The Tropicana, a high-concept take on a Screwdriver, is inspired by and named after the classic American orange juice brand. “The nostalgia of remembering Tropicana’s old advertisement and always wanting to be able to push a straw through an orange and drink out of it was quite strong for me as a child,” says Adler, who developed the drink to evoke the same feeling from the bar’s guests. The highly technical cocktail encapsulates the essence of Shinji’s playful approach to drink development.
Building the Tropicana began with its service vessel: a gutted, frozen orange that houses a hollow ice sphere. That may seem like a simple endeavor, yet it was anything but—it took the bar team 18 months of R&D to nail down the final product. “The first stage was figuring out how to construct the orange itself, which wasn’t too difficult, but scaling up [and maintaining consistency] was a long and arduous process,” Adler explains.
Once the bar team scoops out the pulp, reserving it for use in a different drink, they fill the hollow orange peel with a water balloon (later removed) to create the inner ice shell that is set to hold the cocktail. Rather than use a standard freezer, which takes more time and leads to inconsistent ice thickness, Adler turns to a blast freezer, rapidly bringing down the temperature within an hour. To make the vessel service-ready, the bar uses a small hole punch to cut out a hole near the top before pushing a hot soldering iron through it to dump out any remaining water.

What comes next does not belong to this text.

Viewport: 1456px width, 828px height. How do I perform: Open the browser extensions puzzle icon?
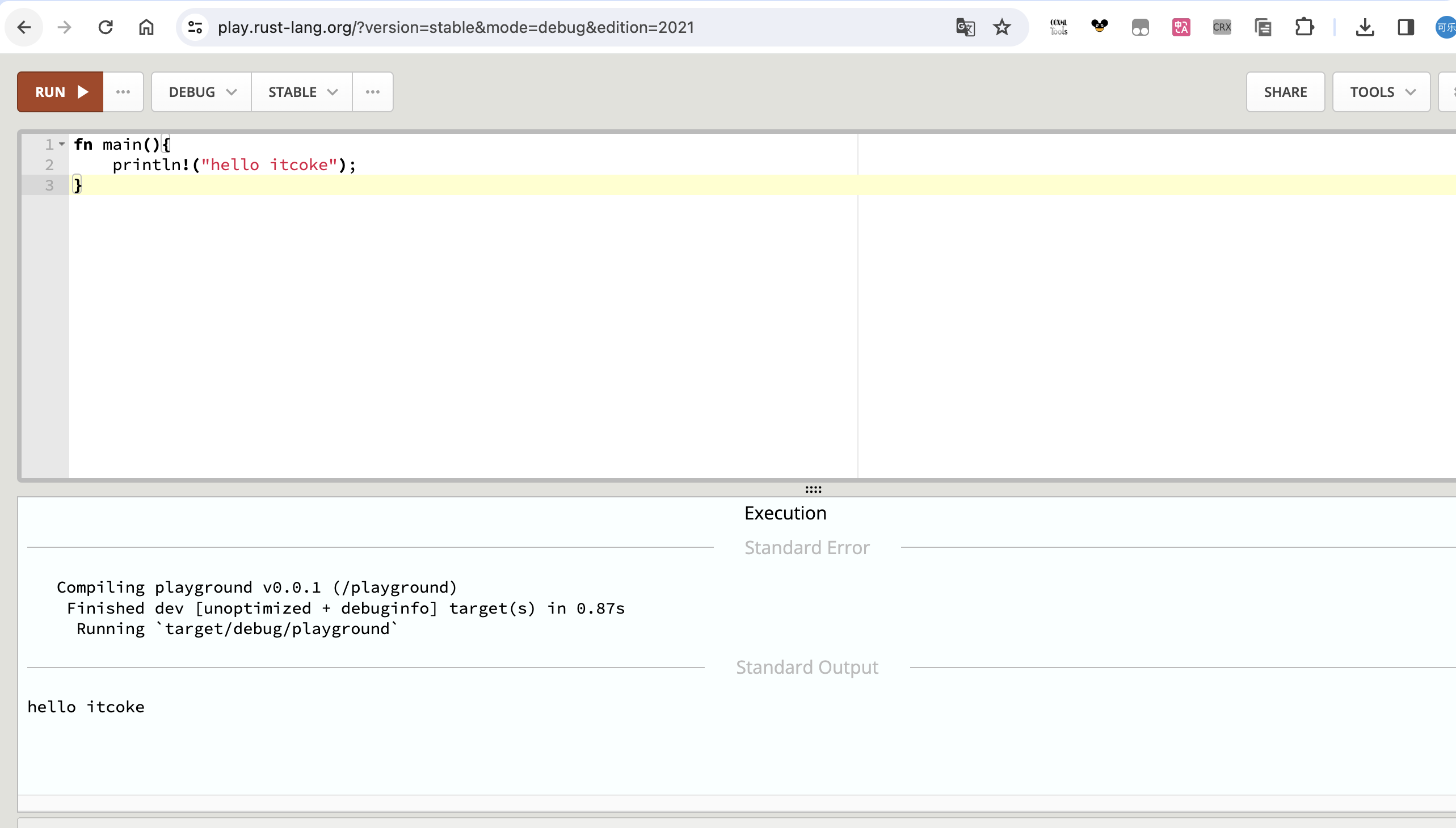[x=1304, y=27]
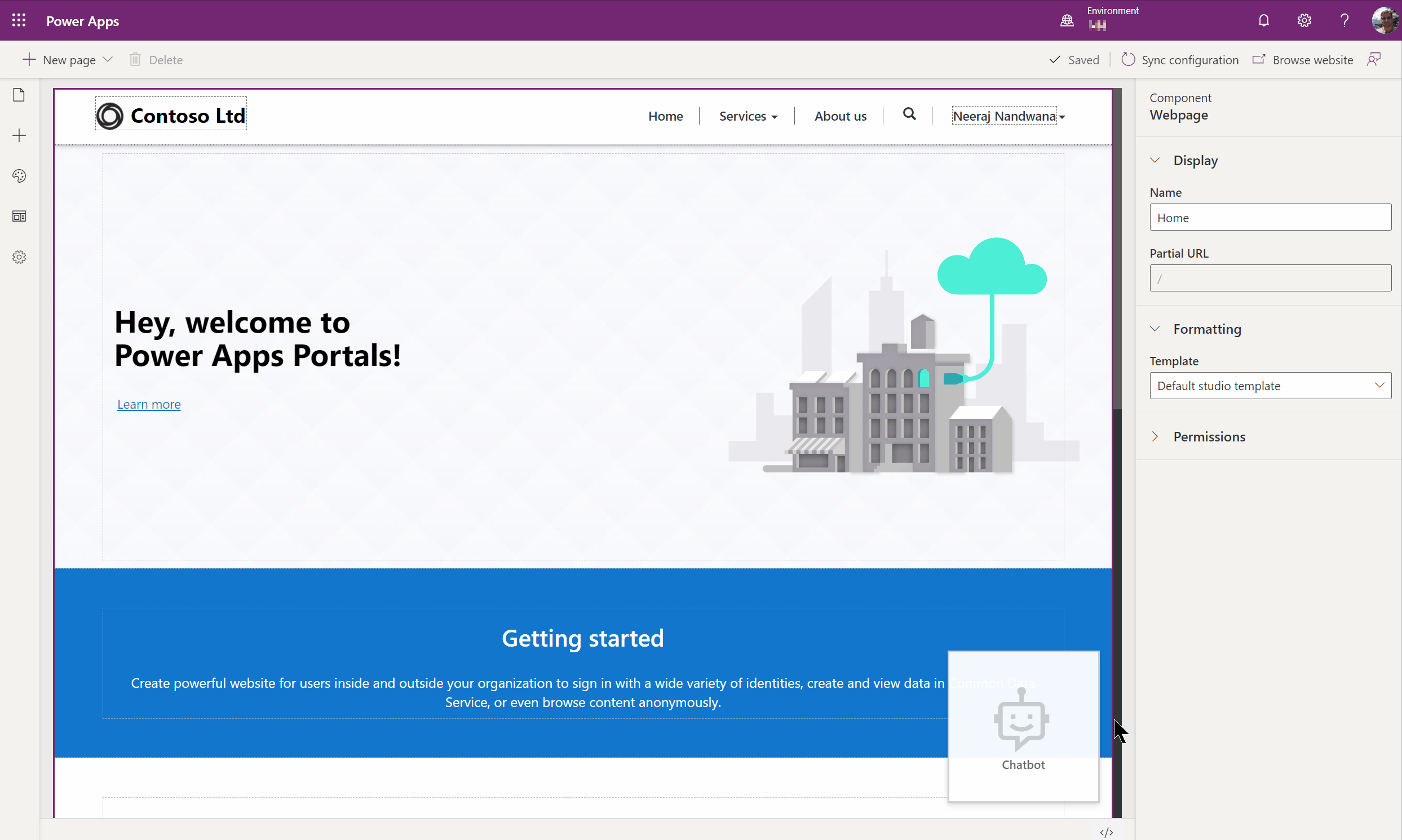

The cocktail inside the orange vessel is equally complex. The base is a housemade orange liqueur blending Haku vodka, Grand Marnier, orange peels and dextrose (an artificial sweetener commonly used in foods), which gets added to a bag and macerated with slices of orange under a vacuum. The technique, known as vacuum maceration, uses the change in atmospheric pressure to boil the liquid at room temperature, retaining the integrity of the ingredients to get the flavor of the fruit without overdiluting the liqueur. He uses the same method to combine Toki whisky, tropical mangoes and glucose into an ingredient that adds structure to the drink, lending a mouthfeel that he says mimics that of orange pulp.
From there, Adler dialed in the nostalgia factor. “I always knew I wanted to use vanilla as a secondary note in the drink, since it evokes flavors of orange Creamsicle and eating Flintstones push pops when I was a kid,” he says. When an early iteration of the drink lacked nuance, Adler decided to infuse vanilla-forward Licor 43 with thyme for “an herbaceous note that really plays off the flavors of citrus.” To amplify the liqueur, he created a hojicha green tea–vanilla syrup, which offers the cocktail a layered vanilla flavor beyond the typical sweet high note. Lactic acid solution gives the drink a silkier texture, while bright orange and lemon juices and savory liquid shio koji provide more balanced flavors to the shaken mix.
When the Tropicana is delivered to guests, the prepared orange arrives resting in a glass goblet, nestled into pebble ice and garnished with two orange leaves. Of course, the cocktail is served with the iconic red-and-white straw reminiscent of the orange juice ad.
The drink has become Shinji’s most popular menu item. “After initially taking photos and videos, as people always do these days, they are constantly delighted by the nostalgia and simplicity of the drink, not to mention it being absolutely delicious,” says Adler. “I can’t imagine ever taking it off the menu.”